At first glance, the angel’s opening question to Hagar – “Where are you coming from, and where are you going” – is simply an introduction to begin the conversation for the purpose of ultimately instructing her to return to Sara.  Abarbanel, however, detects a deeper message within the angel’s question.  The story of Hagar perhaps teaches us not to be so quick to “escape” generally beneficial situations even if they entail a degree of difficulty.

   The Torah in Parashat Lekh-Lekha (chapter 16) tells the story of Hagar, Sara’s maidservant.  Sara, who had been unable to conceive, asks Avraham to marry Hagar so she would beget children which Sara could then raise.  Hagar conceives immediately after marrying Avraham, and her quick pregnancy – contrasted with Sara’s ongoing infertility – causes her to look disparagingly upon her mistress.  Sara responded by “tormenting” Hagar, and Hagar flees to the desert, where she meets an angel who asks her where she is coming from.  After Hagar explains to the angel that she has fled from Sara, the angel urges her to return to Sara and accept the harsh treatment, and assures her that she would beget a son.

            At first glance, the angel’s opening question to Hagar – “Where are you coming from, and where are you going” – is simply an introduction to begin the conversation for the purpose of ultimately instructing her to return to Sara.  Abarbanel, however, detects a deeper message within the angel’s question.  The angel was actually admonishing Hagar, “Why would you leave the house of Avraham and Sara?”  This was not simply the question of where she was coming from, but rather an exhortation to reexamine her decision to leave her post.  Hagar lived and worked for two wealthy, kind and righteous individuals, in an environment of nobility and Godliness.  If she had the good fortune to serve in the home of Avraham and Sara, why would she leave?  Hagar therefore answered, “I am fleeing from my mistress, Sarai.”  She explained that she recognized the greatness of Avraham’s home, but she was fleeing from Sarai, who mistreated her.

            The story of Hagar perhaps teaches us not to be so quick to “escape” generally beneficial situations even if they entail a degree of difficulty.  According to some commentators, Sara did not actually “torment” Hagar.  Ha-ketav Ve-ha’kabbala, for example, explains that Sara slightly increased her demands, intensifying Hagar’s workload, as a necessary measure to counteract Hagar’s feelings of superiority over Sara and attempts at asserting her independence.  In a similar vein, Rav Hirsch interprets the verses to mean that Sara “humbled” Hagar by repeatedly reminding her of her status of servitude.  (By contrast, the Ramban famously claims that Sara indeed mistreated Hagar, a crime for which her descendants were, and are, punished.)  If so, then the angel’s admonition to Hagar is one to which many of us can relate.

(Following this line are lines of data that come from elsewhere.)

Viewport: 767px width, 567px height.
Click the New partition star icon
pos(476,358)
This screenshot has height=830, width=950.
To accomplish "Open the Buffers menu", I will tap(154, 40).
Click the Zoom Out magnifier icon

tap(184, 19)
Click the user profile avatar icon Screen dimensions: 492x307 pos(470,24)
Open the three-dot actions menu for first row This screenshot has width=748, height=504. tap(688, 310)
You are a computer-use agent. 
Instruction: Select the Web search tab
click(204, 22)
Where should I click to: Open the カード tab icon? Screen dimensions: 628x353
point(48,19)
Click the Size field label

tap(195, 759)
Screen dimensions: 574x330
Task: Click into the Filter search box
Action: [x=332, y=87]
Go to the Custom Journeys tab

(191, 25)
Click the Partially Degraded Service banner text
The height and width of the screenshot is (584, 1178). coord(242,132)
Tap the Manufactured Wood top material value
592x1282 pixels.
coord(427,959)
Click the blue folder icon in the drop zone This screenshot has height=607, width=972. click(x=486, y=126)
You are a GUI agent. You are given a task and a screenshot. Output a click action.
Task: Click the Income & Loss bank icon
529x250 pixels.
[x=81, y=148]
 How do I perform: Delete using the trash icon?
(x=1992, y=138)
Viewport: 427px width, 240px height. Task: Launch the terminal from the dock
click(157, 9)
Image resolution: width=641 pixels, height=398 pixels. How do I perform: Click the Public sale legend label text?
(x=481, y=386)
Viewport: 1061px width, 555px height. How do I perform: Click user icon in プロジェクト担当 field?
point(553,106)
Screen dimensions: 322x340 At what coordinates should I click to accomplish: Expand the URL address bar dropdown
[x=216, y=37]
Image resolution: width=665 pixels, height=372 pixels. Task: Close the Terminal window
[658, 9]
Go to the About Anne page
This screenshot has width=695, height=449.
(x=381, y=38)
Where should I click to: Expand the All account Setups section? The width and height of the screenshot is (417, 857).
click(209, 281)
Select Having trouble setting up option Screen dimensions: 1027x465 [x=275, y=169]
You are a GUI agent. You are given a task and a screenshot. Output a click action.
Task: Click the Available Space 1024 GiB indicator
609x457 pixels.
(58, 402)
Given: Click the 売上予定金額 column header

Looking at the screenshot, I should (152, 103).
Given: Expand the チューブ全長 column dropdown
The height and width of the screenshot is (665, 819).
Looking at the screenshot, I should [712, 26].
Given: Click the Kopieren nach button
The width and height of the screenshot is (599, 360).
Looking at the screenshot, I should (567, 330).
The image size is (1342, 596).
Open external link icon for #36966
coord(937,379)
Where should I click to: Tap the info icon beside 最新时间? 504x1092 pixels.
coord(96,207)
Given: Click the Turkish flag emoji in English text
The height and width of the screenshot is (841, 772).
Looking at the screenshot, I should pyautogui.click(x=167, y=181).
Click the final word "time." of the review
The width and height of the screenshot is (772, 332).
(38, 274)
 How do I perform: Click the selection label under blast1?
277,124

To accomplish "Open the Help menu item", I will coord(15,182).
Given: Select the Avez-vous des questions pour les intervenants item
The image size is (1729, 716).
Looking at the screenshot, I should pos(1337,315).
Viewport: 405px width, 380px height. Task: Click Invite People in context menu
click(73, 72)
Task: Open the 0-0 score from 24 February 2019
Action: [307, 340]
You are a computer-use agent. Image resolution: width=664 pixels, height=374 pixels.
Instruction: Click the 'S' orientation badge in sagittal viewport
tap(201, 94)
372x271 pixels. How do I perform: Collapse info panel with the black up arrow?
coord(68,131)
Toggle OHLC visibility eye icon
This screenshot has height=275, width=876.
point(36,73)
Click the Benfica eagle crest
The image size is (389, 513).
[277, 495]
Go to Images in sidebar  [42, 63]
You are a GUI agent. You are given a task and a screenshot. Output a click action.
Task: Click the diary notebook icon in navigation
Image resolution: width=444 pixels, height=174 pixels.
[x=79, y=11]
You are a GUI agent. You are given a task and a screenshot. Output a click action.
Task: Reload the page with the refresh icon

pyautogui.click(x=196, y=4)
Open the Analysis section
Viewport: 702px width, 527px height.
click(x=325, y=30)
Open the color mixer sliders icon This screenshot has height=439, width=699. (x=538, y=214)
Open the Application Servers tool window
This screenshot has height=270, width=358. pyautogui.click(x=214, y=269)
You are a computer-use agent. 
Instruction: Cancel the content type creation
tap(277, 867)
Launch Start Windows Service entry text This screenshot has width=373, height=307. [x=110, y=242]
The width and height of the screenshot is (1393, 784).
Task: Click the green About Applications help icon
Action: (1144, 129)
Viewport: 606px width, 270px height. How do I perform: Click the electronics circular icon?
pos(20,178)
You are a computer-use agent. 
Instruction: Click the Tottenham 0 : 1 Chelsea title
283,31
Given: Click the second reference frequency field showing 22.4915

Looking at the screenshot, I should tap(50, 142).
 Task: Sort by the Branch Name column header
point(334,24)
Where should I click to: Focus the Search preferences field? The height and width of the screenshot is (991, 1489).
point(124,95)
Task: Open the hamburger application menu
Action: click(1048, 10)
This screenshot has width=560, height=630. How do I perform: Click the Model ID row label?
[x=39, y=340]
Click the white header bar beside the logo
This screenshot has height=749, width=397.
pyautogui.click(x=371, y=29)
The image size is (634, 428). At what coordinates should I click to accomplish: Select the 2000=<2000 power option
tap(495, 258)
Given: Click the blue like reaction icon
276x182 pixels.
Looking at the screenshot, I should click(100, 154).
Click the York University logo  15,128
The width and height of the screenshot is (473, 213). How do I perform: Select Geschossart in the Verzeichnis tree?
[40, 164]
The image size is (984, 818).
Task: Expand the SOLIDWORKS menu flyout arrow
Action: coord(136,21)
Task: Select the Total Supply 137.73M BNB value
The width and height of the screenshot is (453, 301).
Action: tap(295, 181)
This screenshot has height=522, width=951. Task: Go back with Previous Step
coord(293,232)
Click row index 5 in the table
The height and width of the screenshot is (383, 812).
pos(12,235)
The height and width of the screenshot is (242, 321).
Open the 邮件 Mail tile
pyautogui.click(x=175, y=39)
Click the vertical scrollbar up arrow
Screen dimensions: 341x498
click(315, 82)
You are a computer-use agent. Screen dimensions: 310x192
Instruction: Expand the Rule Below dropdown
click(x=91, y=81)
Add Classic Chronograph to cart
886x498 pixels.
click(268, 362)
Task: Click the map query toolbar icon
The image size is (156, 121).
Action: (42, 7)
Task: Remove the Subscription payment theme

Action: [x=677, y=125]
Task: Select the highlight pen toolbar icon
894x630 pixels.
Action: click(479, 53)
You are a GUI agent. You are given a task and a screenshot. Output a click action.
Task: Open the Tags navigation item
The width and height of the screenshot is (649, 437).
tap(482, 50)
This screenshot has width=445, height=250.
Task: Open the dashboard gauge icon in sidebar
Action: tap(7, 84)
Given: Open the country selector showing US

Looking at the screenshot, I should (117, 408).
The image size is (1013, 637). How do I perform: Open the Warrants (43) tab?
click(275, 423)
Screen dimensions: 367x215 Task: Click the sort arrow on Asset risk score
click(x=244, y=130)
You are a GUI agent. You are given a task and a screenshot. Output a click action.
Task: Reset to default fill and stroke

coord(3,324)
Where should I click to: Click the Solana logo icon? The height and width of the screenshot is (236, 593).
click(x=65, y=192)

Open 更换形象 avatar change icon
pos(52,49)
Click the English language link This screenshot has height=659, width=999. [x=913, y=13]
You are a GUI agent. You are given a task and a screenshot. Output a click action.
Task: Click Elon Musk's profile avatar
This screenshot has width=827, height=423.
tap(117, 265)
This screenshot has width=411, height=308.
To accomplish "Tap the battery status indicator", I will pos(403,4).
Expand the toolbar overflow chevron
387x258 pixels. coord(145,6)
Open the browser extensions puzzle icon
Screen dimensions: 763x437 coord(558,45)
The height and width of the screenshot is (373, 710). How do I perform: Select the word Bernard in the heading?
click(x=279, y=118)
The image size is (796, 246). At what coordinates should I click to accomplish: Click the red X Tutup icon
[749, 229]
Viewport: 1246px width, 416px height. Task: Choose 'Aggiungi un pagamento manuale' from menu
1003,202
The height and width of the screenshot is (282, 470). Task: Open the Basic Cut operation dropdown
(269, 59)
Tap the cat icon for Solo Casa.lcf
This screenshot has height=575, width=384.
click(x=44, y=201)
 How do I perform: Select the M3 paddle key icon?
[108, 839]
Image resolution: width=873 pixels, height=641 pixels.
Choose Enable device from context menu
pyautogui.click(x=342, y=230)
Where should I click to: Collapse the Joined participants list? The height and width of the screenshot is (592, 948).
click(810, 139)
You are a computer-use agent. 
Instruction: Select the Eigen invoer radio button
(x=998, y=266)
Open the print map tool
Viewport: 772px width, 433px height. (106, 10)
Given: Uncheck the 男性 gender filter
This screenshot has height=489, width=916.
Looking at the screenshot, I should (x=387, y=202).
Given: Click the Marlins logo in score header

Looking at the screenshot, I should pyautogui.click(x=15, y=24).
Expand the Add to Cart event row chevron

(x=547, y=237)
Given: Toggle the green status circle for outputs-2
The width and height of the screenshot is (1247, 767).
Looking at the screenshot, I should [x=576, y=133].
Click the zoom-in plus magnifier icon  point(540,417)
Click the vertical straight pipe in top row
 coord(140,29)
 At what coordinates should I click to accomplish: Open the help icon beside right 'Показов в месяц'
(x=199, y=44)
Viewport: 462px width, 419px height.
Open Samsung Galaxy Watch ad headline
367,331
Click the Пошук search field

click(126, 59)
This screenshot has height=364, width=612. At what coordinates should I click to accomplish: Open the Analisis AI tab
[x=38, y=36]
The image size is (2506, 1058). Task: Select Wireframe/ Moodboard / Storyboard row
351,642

  We oftentimes feel an instinctive desire to “escape” situations that we find have become difficult, without considering the long-term benefits of remaining.  Hagar had much to gain by enduring the slightly harsher conditions to remain with Avraham and Sara.  The angel urged her to take a step back and consider the broader picture, rather than making far-reaching decisions based on relatively minor difficulties.  Not every turn for the worse undermines the benefit of the whole enterprise.  Sometimes it is worth going through a bit of additional “torment” for the sake of reaping the rewards that the situation offers us.